PROBLEM DESCRIPTION:
Count the lines below that contain "dimensions". Give only the number.

Records contained in a dataset:
◆ ◆ ◆ ◆ ◆

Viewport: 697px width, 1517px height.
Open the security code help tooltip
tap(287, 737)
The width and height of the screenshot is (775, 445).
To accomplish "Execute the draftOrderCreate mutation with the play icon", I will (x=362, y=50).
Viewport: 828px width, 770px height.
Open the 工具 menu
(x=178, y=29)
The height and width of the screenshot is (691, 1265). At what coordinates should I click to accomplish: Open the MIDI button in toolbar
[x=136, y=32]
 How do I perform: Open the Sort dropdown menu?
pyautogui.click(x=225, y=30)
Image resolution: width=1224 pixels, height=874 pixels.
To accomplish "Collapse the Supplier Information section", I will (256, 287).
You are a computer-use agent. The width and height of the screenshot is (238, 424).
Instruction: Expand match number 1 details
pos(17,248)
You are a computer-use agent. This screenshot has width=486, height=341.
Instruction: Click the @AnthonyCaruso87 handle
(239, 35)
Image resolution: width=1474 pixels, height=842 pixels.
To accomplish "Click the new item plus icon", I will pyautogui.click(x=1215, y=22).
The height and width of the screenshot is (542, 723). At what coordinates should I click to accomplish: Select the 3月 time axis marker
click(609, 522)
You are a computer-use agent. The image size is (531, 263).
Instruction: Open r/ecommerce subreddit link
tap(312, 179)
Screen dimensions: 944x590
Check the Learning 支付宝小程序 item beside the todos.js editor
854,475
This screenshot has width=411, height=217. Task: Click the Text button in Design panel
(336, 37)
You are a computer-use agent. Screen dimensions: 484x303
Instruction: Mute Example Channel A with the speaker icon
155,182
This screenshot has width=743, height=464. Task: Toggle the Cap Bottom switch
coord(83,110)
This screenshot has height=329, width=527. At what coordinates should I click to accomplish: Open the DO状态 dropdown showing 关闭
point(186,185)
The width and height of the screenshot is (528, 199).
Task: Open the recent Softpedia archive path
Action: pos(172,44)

◆ ◆ ◆ ◆ ◆

WRITTEN SOLUTION:
2